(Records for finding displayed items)
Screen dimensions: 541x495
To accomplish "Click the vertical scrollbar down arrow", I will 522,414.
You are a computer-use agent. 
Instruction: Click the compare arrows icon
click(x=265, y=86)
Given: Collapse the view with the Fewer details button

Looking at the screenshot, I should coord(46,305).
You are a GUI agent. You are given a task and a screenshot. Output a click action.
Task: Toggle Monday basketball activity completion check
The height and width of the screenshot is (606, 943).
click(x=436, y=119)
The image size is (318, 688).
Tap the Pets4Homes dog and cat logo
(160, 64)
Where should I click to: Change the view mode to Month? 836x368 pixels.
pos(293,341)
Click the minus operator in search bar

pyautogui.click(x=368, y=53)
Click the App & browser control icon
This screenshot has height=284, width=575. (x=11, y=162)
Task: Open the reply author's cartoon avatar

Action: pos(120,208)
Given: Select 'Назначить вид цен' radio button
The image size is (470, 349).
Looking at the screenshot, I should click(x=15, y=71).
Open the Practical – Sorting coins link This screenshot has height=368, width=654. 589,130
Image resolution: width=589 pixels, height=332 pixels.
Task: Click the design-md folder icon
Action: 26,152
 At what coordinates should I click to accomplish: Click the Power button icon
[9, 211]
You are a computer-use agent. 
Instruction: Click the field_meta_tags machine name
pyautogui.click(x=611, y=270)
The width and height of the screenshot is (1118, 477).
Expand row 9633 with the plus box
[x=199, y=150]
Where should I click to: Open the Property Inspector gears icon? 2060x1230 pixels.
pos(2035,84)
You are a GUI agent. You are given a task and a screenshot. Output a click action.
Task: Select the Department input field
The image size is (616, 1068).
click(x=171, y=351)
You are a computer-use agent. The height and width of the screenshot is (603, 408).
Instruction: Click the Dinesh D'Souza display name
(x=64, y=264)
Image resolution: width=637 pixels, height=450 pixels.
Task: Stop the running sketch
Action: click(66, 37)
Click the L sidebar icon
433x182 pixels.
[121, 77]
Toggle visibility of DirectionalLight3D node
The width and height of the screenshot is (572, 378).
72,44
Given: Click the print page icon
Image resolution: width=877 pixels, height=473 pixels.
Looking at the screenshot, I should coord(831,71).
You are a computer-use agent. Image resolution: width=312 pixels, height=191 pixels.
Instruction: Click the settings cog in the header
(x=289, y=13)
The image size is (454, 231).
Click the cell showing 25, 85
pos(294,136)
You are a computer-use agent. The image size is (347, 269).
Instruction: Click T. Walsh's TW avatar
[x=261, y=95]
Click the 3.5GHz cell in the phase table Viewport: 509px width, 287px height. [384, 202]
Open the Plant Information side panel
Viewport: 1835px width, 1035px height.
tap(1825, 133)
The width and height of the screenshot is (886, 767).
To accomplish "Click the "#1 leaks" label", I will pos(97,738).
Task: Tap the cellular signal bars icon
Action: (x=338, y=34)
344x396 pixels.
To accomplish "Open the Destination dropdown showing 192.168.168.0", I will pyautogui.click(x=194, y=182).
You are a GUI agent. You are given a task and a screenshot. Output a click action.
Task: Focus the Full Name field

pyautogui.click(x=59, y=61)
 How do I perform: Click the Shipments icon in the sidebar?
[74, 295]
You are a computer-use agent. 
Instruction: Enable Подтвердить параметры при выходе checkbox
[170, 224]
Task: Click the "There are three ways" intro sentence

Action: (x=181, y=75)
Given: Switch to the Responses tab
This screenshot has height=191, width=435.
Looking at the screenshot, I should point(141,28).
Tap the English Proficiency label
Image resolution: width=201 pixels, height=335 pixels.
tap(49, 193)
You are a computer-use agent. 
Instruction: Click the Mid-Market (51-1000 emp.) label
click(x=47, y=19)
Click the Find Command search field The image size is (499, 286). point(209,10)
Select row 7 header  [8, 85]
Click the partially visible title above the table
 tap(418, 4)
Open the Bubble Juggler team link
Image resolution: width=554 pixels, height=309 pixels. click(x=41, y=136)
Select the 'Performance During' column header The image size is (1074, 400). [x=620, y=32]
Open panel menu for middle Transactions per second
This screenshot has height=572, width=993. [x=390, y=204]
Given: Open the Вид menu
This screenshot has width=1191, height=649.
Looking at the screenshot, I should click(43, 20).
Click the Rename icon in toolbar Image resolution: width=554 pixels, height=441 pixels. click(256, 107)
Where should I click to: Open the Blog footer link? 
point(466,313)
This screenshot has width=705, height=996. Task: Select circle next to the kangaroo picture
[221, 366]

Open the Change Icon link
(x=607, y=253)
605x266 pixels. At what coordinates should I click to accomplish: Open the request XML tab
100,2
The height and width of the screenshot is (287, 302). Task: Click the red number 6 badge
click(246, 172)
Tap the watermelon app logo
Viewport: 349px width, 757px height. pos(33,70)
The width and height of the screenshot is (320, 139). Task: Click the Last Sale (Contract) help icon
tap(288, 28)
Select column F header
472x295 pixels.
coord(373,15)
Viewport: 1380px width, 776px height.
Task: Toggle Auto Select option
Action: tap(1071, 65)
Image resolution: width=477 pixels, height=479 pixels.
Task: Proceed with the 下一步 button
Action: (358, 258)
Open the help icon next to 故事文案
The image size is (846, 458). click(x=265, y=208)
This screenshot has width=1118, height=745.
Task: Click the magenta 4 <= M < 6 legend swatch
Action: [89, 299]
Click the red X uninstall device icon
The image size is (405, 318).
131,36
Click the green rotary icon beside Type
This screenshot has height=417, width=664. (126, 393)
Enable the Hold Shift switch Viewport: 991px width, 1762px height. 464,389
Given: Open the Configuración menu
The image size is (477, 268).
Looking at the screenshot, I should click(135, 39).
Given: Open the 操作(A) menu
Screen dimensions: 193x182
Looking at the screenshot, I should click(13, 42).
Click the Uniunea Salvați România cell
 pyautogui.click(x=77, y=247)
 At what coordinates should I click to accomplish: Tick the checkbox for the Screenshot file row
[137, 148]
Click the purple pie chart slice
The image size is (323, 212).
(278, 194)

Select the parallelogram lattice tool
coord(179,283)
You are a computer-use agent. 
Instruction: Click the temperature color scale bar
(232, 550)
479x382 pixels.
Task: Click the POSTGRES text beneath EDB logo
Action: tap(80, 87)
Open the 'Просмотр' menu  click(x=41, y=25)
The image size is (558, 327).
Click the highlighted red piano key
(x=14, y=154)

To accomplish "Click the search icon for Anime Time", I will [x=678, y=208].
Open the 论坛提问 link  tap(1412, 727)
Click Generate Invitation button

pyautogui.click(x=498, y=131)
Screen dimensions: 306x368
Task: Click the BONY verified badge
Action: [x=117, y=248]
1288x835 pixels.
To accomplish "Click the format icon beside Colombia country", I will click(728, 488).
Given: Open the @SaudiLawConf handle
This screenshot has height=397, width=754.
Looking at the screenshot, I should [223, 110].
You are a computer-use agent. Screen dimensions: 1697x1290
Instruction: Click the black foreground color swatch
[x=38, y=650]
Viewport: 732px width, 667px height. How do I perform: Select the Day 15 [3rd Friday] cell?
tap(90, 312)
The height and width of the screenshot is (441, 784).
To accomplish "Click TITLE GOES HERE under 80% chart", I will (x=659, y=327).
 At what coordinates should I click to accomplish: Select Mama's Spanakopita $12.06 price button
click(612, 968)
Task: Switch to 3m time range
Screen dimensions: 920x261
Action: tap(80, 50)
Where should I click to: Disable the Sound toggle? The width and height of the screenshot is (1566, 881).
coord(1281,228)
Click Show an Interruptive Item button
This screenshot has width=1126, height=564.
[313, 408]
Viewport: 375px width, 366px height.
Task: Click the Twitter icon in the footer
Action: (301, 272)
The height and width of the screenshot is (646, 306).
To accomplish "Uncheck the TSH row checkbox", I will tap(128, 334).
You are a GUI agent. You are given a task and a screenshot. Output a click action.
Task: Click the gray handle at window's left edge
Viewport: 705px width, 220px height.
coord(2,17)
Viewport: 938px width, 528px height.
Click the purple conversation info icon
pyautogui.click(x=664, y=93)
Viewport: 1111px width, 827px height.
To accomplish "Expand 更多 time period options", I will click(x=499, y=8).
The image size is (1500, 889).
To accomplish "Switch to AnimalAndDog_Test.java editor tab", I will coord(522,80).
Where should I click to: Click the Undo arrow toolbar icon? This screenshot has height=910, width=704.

Goal | Put the lines of the records from the line containing "Click the 3.5GHz" through the line containing "Action: (x=338, y=34)" into a numbered list, omitting any blank lines.

Complete output |
1. Click the 3.5GHz cell in the phase table Viewport: 509px width, 287px height. [384, 202]
2. Open the Plant Information side panel
3. Viewport: 1835px width, 1035px height.
4. tap(1825, 133)
5. The width and height of the screenshot is (886, 767).
6. To accomplish "Click the "#1 leaks" label", I will pos(97,738).
7. Task: Tap the cellular signal bars icon
8. Action: (x=338, y=34)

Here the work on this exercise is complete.